Blob/File/FormData Blob joined parts as strings — new Blob([uint8Array]).text() returned "[object Object]". fetch file uploads silently corrupted.
TextEncoder/TextDecoder JS-only, no ICU. Wrong on non-UTF-8 encodings, surrogate halves, fatal mode, BOM.
AbortController/AbortSignal Stubs. abort() set a flag but never fired the 'abort' event. AbortSignal.timeout() didn't time out.
structuredClone JSON.parse(JSON.stringify(v)). Silently corrupted Date, Map, Set, RegExp, Uint8Array, circular refs.
ReadableStream/WritableStream Stubs. Streaming fetch().body, pipeTo all failed.
Event/EventTarget globalThis.EventTarget = Node collapsed two unrelated prototype chains.
atob/btoa Depended on the broken TextEncoder; wrong on multi-byte.
performance Date.now()-based, no sub-millisecond resolution.
crypto.getRandomValues Backed by Math.random() — detectable bias, no real entropy.
crypto.randomUUID Template-string stub, not CSPRNG-backed.

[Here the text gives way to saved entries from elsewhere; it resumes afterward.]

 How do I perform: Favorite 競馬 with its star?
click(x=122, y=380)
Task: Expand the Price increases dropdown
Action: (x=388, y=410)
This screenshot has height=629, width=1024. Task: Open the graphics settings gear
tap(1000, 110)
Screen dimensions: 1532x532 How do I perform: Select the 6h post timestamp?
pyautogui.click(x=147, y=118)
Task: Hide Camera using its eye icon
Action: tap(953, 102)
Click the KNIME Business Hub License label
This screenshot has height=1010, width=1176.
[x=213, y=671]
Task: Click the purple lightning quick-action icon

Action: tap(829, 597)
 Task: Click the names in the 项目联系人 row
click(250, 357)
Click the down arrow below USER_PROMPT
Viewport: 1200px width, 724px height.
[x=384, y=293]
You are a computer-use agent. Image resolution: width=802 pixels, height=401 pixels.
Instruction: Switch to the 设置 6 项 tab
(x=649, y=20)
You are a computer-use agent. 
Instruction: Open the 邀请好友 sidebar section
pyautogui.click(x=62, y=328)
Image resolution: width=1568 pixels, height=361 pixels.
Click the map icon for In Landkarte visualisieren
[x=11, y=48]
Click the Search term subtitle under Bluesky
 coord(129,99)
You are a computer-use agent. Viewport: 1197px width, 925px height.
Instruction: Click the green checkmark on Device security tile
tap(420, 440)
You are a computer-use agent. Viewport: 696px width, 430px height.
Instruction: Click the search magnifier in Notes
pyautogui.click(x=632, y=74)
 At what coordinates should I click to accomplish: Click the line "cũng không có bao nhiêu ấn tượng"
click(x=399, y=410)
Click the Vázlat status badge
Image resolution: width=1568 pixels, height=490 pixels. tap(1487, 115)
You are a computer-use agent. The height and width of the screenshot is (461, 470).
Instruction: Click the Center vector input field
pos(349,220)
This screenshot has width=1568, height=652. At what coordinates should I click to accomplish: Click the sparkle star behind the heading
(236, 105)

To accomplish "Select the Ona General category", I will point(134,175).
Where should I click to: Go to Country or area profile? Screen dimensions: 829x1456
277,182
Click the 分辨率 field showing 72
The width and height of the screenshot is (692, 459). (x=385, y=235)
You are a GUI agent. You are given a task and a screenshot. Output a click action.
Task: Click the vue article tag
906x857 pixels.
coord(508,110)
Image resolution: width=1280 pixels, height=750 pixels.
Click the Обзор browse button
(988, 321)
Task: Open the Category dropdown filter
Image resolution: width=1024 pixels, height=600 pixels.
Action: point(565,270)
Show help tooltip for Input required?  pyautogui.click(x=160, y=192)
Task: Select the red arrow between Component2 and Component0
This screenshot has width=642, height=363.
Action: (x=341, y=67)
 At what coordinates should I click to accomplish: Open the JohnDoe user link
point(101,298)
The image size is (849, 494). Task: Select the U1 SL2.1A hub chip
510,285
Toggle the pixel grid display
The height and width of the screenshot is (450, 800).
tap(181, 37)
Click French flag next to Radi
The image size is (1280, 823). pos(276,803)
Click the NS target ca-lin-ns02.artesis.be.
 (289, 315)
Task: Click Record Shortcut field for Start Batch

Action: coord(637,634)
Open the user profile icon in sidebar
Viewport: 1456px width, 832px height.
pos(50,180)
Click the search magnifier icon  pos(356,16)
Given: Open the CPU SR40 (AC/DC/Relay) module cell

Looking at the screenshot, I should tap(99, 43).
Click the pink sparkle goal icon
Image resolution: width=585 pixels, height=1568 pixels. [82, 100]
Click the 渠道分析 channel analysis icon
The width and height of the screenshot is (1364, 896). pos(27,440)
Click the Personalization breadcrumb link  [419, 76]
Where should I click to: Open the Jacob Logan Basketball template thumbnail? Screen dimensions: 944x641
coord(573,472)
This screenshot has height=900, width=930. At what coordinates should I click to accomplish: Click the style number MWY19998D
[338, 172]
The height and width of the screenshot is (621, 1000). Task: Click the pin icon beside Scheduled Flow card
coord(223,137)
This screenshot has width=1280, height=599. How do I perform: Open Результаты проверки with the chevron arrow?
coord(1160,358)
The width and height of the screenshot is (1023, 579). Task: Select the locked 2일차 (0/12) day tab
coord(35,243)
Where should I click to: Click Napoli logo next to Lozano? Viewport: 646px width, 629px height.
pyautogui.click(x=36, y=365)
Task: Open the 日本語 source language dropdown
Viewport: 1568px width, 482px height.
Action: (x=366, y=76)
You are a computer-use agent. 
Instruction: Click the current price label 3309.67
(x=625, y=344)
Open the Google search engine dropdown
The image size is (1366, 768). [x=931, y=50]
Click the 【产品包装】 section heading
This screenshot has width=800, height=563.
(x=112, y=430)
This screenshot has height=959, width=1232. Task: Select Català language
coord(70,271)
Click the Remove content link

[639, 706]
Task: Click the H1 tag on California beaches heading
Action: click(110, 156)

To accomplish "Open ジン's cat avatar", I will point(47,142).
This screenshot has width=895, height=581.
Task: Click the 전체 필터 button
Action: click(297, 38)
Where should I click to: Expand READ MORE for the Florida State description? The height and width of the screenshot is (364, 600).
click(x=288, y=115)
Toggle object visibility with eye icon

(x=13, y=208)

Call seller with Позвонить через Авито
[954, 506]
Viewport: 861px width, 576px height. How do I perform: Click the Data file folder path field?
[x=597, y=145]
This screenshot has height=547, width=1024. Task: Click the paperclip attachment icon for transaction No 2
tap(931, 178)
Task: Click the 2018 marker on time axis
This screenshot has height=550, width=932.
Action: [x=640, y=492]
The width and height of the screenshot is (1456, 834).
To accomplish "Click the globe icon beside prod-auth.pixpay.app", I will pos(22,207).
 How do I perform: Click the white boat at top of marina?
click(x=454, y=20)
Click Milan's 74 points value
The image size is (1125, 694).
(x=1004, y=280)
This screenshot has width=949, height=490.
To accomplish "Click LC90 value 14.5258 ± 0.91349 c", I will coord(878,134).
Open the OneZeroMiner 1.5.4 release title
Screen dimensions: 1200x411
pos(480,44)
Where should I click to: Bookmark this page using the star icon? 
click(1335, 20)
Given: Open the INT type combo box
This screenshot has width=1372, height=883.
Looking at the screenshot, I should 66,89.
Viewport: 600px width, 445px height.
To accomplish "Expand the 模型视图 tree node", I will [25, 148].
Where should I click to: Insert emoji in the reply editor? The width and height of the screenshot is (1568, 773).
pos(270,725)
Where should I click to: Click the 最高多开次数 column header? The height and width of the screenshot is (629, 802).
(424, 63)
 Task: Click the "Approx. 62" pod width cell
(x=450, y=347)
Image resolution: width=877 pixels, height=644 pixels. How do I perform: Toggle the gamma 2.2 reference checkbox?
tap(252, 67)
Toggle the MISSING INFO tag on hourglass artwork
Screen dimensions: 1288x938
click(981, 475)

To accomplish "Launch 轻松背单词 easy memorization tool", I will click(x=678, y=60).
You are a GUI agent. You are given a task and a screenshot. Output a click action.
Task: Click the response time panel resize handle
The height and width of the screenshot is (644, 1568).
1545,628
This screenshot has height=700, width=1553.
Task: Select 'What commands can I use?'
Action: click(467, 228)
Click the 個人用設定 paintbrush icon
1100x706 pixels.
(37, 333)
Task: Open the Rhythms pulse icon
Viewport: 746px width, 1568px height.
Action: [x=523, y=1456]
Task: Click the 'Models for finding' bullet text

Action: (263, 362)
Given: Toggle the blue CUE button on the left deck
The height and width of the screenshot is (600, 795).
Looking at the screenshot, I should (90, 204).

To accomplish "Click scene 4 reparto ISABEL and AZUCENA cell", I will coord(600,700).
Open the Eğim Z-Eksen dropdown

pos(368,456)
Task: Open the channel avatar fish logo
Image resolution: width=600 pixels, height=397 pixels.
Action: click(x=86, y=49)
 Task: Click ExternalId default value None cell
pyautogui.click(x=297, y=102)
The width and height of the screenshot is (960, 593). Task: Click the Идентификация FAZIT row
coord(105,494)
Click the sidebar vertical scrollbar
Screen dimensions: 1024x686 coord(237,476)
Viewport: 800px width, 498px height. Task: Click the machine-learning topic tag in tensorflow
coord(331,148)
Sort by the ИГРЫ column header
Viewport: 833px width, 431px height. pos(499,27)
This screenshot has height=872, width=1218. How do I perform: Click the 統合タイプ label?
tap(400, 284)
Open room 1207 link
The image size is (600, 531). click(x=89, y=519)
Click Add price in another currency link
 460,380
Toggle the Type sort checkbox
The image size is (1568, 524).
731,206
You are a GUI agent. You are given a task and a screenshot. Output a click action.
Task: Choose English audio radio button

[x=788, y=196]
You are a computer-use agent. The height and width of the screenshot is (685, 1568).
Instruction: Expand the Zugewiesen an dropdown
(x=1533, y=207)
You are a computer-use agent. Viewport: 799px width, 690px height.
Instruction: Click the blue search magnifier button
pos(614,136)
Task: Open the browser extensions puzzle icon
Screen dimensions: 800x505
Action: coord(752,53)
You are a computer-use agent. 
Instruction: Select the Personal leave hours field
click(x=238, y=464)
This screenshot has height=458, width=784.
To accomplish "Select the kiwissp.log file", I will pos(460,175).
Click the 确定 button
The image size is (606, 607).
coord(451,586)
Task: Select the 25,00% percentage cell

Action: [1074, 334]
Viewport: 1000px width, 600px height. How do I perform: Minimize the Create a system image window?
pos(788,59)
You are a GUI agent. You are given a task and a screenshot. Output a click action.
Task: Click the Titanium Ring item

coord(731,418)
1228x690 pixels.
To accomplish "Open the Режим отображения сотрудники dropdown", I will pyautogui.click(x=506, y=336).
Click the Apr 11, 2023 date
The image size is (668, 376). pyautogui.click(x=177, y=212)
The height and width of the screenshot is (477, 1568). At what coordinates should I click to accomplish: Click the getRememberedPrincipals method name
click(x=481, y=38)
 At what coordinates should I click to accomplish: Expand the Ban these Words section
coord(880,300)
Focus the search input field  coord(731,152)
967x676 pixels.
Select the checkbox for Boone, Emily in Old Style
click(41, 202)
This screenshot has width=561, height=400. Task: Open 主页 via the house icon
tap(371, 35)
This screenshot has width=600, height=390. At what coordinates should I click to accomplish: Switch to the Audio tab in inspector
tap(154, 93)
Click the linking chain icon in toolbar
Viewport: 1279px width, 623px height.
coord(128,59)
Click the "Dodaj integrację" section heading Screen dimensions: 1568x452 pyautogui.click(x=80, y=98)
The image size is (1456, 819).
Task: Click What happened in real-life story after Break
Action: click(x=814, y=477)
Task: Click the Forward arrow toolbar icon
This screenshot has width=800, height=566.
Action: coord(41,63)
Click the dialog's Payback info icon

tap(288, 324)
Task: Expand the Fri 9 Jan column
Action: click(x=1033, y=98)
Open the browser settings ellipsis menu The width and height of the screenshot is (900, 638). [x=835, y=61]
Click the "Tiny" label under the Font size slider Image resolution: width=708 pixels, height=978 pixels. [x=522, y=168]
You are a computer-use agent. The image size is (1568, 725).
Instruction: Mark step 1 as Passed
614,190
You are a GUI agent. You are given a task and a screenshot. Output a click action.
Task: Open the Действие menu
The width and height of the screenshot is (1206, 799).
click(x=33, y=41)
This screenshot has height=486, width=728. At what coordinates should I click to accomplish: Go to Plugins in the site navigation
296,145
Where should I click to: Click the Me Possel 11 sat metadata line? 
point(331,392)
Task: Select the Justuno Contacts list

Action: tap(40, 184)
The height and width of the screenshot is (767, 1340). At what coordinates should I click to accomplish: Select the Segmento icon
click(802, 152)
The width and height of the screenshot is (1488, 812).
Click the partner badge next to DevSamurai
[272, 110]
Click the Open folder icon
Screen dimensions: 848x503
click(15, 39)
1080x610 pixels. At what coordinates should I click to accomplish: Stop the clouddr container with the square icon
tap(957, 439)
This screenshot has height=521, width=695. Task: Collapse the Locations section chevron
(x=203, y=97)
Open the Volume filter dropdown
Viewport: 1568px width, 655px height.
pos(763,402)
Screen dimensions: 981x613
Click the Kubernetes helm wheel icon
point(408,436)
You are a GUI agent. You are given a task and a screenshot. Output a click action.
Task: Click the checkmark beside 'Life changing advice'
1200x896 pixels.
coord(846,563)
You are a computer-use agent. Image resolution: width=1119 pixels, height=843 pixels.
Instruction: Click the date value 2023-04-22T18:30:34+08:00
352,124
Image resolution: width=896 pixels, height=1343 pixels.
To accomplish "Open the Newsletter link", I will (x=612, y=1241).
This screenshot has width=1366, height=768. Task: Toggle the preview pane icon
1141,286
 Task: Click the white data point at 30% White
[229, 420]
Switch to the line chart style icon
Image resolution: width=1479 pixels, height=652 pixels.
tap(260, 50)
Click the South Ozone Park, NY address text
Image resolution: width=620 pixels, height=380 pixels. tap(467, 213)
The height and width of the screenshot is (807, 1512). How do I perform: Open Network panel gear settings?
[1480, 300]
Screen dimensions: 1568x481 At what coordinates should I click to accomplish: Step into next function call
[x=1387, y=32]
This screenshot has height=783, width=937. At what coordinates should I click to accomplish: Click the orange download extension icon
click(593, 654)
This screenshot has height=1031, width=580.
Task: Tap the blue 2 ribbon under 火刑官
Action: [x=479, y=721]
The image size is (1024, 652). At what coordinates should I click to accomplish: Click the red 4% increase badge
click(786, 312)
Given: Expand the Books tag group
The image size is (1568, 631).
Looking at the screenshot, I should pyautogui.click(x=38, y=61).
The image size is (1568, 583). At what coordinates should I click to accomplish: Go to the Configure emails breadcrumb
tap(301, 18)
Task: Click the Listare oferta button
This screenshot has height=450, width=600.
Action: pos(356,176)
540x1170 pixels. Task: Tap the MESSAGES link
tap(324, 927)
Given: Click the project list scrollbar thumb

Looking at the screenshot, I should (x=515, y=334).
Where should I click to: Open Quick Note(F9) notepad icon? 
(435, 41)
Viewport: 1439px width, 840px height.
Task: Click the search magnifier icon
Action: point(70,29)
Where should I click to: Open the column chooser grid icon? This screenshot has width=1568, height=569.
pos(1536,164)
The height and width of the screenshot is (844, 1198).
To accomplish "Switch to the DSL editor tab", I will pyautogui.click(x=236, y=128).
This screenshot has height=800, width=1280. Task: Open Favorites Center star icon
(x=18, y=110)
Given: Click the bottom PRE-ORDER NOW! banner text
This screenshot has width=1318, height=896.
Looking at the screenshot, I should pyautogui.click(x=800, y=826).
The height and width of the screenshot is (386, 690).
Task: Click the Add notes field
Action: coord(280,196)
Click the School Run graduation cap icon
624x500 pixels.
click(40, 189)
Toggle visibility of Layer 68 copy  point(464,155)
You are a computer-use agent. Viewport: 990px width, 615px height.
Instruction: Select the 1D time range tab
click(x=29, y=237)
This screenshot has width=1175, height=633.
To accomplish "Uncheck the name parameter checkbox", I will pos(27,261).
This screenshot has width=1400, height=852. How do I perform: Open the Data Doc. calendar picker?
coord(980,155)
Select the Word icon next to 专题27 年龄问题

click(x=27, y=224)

Each broken implementation is also a fingerprinting tell. Any bot-detection service that probes new Blob([new Uint8Array([1,2,3])]).text() or checks structuredClone(new Date()) instanceof Date flags us as non-Chrome. deno_web / deno_url / deno_crypto are V8/ICU-native and match Chrome's behavior byte-for-byte — same direction as the existing stealth features.

What changes

1. feat(js): adopt deno_url for WHATWG-compliant URL implementation

Drops the regex-based URL polyfill. The deno_url implementation handles every scheme correctly, accepts non-string base arguments per spec, and is what real Chrome uses.

2. feat(js): adopt deno_web + deno_crypto, drop remaining broken polyfills

All-or-nothing — BlobFormDataResponse and EventTargetAbortSignal import each other internally, so they cannot be cherry-picked. deno_crypto is folded into this commit because it's standalone (~150 KB) and shares the same V8/extension wiring path.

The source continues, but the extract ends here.